We record with sadness the passing away of a former member of the teaching staff at Ingwenya, Miss Jane Mackay, who faithfully followed the Saviour for many years. She died last May at the age of 92 in her native island of Skye. When Miss MacKay arrived in Ingwenya in 1946 she took over the large Standard Six class. As the Rev James MacLeod, Convener of the Foreign Mission Committee said to the 1950 Synod: Miss Nicolson the Headmistress found in Miss Mackay “a harmonious, active and willing partner” in the arduous work. Her conscientious teaching over the years contributed to the success of the school. For example, Miss Nicolson reported to the 1957 Synod: “The Standard Six results for [Miss MacKay’s] class in particular were very good indeed, which must have been a cause of satisfaction to herself, as it certainly was to us”.
In 1960 Miss MacKay finally had to return to Scotland because of ill health. “It was with a sad heart that I left my colleagues, who were overworked as it was”, she wrote, “but to have struggled on longer would only have made matters worse.” The Foreign Mission Committee reported to the Synod their appreciation of “Miss MacKay’s painstaking and successful work”, and added: “Thanks are due to her not only from the Committee but also from the Church at large”. She now has that reward in the “excellent glory”, we believe, which awaits all who by grace “serve God acceptably with reverence and godly fear”.
With regard to the present food shortage in Zimbabwe, the Foreign Mission Committee noted with thankfulness at its last meeting that our Mission stations in Zimbabwe have received enough food so far. Also, as a result of the good response to the Famine Relief Fund appeal, many needy people in our congregations there have been able to procure maize. The situation, however, is becoming even more difficult, and we pray that the divine Giver of every good gift will continue to provide for them.
In his report to the Committee, after his arrival in this country on furlough from Kenya, the Rev Keith Watkins confirmed that the numbers attending the services in Sengera continue at the same high level and that the people give close and reverent attention to the preaching and teaching of the Word of God.
He also gave an absorbing account of the translation work in which he and his helpers are engaged, and showed copies of the latest revised and enlarged edition of a selection of metrical Psalms in Eki-gusii. More Psalms are being translated for another edition in due course. Some pieces of Christian literature are also being translated for the local people. These will be printed by Mission staff using a new heavy-duty printer. The new ambulance has arrived; so the existing ambulance will be used to replace the current well-worn pick-up.
It was a great concern to many that Mr Watkins became ill some weeks into his furlough. We can now report (in mid-October) that in the Lord’s kindness and, we believe, in answer to prayer, he has recovered considerably and continues to improve. He is yet to have further medical consultations, but hopes that, God willing, he and Mrs Watkins will be able to return to Kenya in November.
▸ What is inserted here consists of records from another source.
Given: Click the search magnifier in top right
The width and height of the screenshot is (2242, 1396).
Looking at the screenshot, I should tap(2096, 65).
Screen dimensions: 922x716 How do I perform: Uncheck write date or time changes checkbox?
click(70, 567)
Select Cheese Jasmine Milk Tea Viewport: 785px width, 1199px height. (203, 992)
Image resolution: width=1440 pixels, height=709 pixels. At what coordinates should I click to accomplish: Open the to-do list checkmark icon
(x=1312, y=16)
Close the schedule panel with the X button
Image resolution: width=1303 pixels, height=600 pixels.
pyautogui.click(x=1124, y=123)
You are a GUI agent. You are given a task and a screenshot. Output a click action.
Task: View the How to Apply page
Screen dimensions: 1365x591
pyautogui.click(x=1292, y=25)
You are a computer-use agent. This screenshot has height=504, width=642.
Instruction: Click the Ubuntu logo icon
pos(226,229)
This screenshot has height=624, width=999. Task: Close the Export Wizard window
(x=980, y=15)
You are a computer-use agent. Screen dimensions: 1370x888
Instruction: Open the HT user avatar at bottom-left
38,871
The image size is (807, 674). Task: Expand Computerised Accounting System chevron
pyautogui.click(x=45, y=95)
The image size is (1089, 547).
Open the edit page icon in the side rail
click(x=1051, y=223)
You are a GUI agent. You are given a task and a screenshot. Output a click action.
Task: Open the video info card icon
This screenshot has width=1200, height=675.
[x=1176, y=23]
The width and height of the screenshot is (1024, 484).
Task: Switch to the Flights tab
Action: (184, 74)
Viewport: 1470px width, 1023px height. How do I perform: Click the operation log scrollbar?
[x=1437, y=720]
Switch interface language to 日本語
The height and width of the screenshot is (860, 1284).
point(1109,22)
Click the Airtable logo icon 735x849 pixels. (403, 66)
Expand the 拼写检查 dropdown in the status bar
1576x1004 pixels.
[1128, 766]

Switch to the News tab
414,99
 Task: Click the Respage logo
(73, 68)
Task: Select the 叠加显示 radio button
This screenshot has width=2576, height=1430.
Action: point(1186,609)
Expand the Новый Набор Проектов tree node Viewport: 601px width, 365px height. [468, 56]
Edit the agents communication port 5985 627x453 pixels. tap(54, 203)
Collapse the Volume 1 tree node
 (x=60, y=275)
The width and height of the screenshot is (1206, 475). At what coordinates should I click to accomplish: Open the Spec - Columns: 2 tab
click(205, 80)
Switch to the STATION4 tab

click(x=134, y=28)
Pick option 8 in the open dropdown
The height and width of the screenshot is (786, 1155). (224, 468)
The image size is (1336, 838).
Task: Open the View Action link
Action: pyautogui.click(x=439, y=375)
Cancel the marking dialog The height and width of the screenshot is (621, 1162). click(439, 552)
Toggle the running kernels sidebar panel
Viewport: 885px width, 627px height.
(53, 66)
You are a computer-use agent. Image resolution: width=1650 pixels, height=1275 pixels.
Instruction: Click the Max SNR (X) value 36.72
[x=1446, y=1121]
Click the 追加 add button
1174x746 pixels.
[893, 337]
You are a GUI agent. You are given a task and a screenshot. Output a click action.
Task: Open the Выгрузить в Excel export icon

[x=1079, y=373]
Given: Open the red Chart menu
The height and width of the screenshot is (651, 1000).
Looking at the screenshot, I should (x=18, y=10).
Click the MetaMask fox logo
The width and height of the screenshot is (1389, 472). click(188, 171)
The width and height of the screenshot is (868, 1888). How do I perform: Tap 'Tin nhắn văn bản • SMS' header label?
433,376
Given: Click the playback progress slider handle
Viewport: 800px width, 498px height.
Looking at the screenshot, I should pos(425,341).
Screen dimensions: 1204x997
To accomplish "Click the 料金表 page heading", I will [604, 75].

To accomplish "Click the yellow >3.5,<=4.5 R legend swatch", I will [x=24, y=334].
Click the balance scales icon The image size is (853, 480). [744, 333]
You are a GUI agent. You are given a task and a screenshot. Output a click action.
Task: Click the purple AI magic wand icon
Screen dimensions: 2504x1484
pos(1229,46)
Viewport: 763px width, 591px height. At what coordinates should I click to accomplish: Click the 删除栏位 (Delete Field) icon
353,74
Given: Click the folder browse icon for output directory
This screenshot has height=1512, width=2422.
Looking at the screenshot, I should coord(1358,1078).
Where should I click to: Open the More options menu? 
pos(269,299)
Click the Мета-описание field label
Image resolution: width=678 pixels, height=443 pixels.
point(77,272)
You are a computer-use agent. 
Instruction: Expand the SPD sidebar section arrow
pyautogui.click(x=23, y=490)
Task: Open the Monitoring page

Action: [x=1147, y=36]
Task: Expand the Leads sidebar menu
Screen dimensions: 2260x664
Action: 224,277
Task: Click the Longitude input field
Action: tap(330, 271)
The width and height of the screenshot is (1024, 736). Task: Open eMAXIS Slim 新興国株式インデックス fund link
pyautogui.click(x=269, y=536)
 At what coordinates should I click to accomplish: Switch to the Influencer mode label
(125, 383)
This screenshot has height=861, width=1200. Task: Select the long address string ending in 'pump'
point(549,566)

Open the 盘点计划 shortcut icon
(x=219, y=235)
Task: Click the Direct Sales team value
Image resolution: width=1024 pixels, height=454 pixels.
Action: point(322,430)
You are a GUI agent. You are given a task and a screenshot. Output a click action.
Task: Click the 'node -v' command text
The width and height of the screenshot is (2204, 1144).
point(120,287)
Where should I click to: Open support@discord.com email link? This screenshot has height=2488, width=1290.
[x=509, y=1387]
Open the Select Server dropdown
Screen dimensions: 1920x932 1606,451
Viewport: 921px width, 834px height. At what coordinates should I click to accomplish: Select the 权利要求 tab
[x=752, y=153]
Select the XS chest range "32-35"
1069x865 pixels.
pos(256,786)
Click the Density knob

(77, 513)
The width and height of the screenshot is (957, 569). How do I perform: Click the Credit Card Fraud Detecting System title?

The possibility of resuming work among the Jews continues to be given prayerful consideration by the Committee. We do not forget that its full title is the Jewish and Foreign Mission Committee and, as was mentioned in the last issue, we believe that the Free Presbyterian Church was the last Scottish Church to employ a full-time missionary to the Jews.
Meantime we are to continue praying, as The Directory for the Public Worship of God (1645) states, “for the conversion of the Jews” and “the fulness of the Gentiles”. Samuel Rutherford said in a sermon, after describing the former privileges of the Jewish Church: “Let us pray our elder sister home to Christ”. That homecoming will be indeed as “life from the dead” (Rom 11:15).